(写真はイメージです/PIXTA)

NY金先物物価が1月から上昇基調となり、直近で2月5日に過去最高値を更新しました。(2025年2月7日現在)1月にトランプ政権が発足し、安全資産としての金需要がさらに高まったことが原動力になったと考えられます。まだ、上昇の余地はあるのでしょうか。本稿では、ニッセイ基礎研究所の上野剛志氏が、今年の金相場の見通しについて詳しく解説します。

2025年の金相場見通し

次に、今後の内外金価格について見通しを考えると、まず、NY金先物は上昇基調を辿ると見ている。トランプ政権は発足して3週間足らずだが、すでに関税引き上げを実行しており、今後も引き上げを実施する可能性が高い。

 

とりわけ最大のライバルと見做す中国との間では貿易摩擦が激化する可能性が高いだろう。また、トランプ大統領は、米国によるグリーンランドの購入やガザの所有、パナマ運河の奪還など従来にも増して唐突な発言が目立っており、先行きの不透明感が強い状況が続くことで、「安全資産としての金需要」も続きそうだ。

 

関税引き上げや移民の送還を受けて、米国のインフレ懸念が燻ることで、インフレヘッジの金需要も見込まれる。さらに、米政権が各国に対して強硬な姿勢を取ることで、各国中央銀行では外貨準備内のドルが制裁によって凍結されるリスクも意識されそうだ。

 

このため、2022年の欧米によるロシア外貨準備の凍結を受けて加速した「中央銀行による外貨準備におけるドルから金へのシフト」の流れも継続するだろう。

 

一方で、関税引き上げや不法移民の送還に伴って米国でインフレ圧力が高まることは、FRBの利下げ停止を通じてNY金先物の重石になる。FRBは年央にも利下げを一旦停止せざるを得なくなるだろう。

 

また、直近では金価格上昇を見越した投機筋による金買い越しが過去の上限(30万枚前後)レベルに積み上がっているため、今後は利益確定売りが相場の重荷になると考えられる。

## 課題 A
金相場の見通しを述べた引用文から、「NY金先物物価が1月から上昇」を含む語句で始まり「上げを実施する可能性が高い。」で終わる部分を書き写すこと。
## 課題 B
引用文の中で、トランプ大統領の唐突な発言として挙げられている事柄をすべて列挙すること。

## データ一覧
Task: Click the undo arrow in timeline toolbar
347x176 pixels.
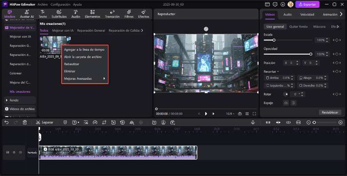Action: coord(6,122)
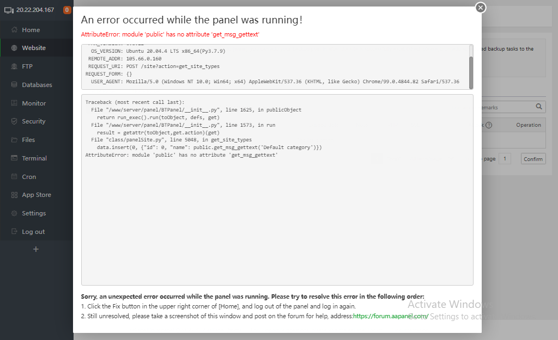558x340 pixels.
Task: Click the request info box scrollbar
Action: point(471,67)
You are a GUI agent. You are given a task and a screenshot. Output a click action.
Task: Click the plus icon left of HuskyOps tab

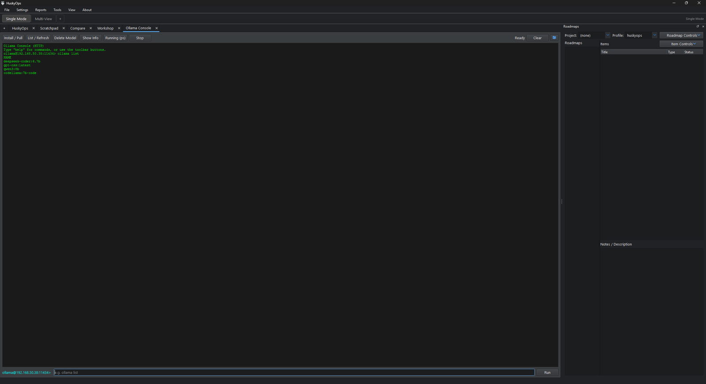(x=4, y=28)
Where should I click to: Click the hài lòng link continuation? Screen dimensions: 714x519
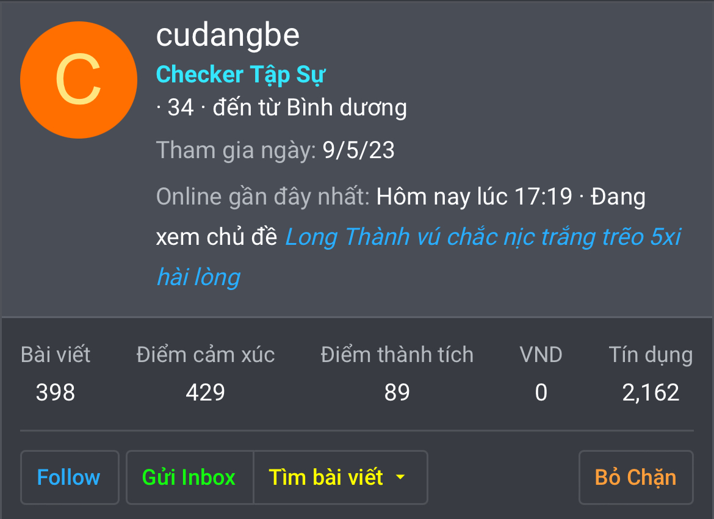[198, 277]
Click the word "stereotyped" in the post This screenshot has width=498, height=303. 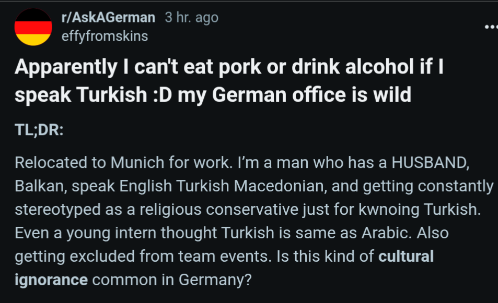tap(57, 210)
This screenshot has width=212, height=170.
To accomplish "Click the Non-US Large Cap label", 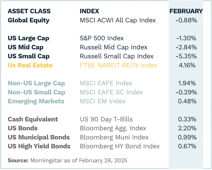I will pos(36,83).
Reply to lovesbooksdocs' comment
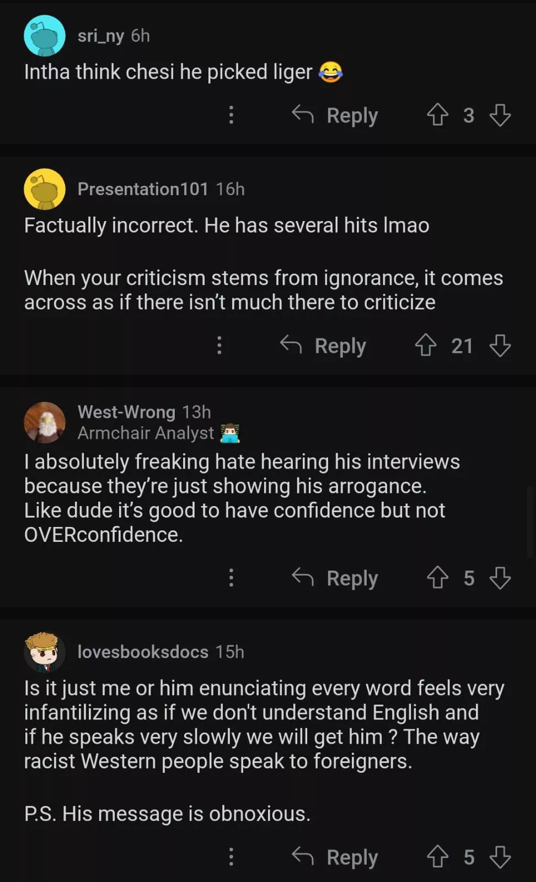Screen dimensions: 536x882 click(335, 857)
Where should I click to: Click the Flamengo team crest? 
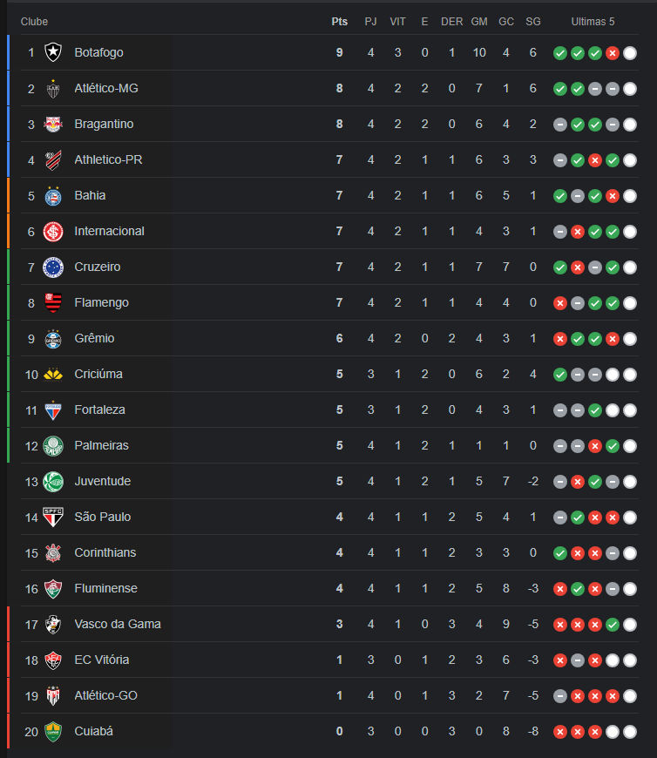tap(53, 303)

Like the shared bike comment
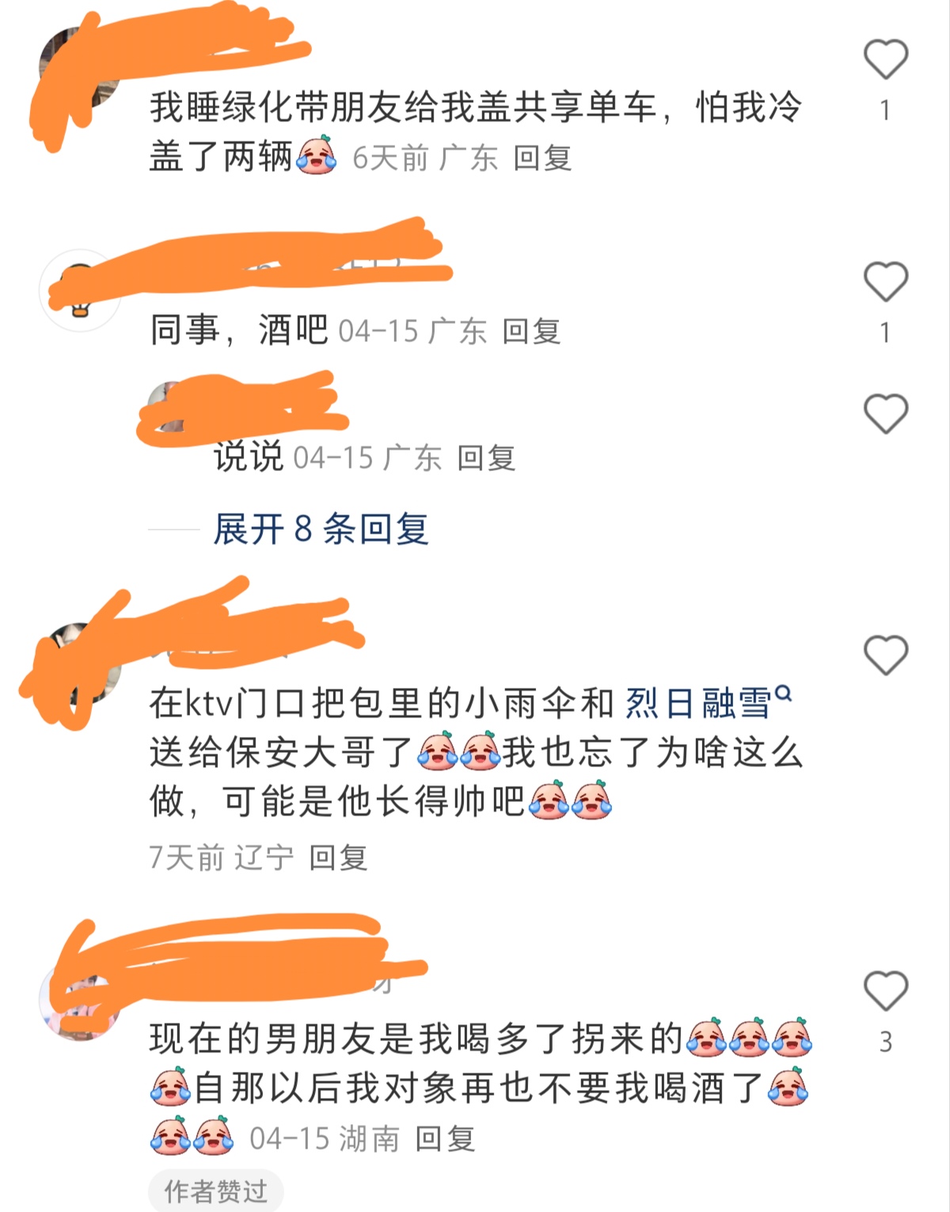point(885,59)
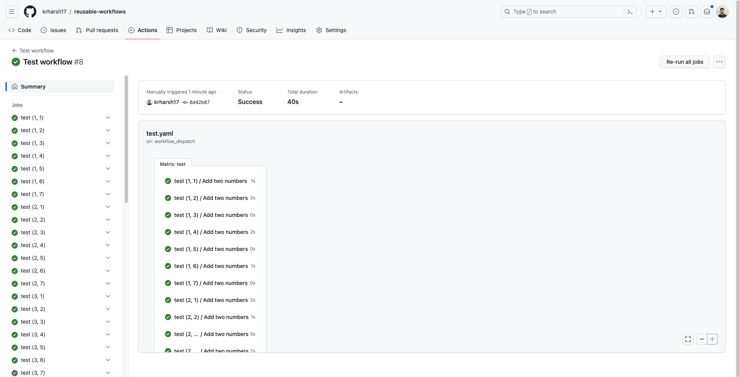The image size is (739, 377).
Task: Zoom in the workflow graph
Action: pyautogui.click(x=712, y=339)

## 解答 A
NY金先物物価が1月から上昇基調となり、直近で2月5日に過去最高値を更新しました。(2025年2月7日現在)1月にトランプ政権が発足し、安全資産としての金需要がさらに高まったことが原動力になったと考えられます。まだ、上昇の余地はあるのでしょうか。本稿では、ニッセイ基礎研究所の上野剛志氏が、今年の金相場の見通しについて詳しく解説します。

2025年の金相場見通し

次に、今後の内外金価格について見通しを考えると、まず、NY金先物は上昇基調を辿ると見ている。トランプ政権は発足して3週間足らずだが、すでに関税引き上げを実行しており、今後も引き上げを実施する可能性が高い。

## 解答 B
・米国によるグリーンランドの購入
・ガザの所有
・パナマ運河の奪還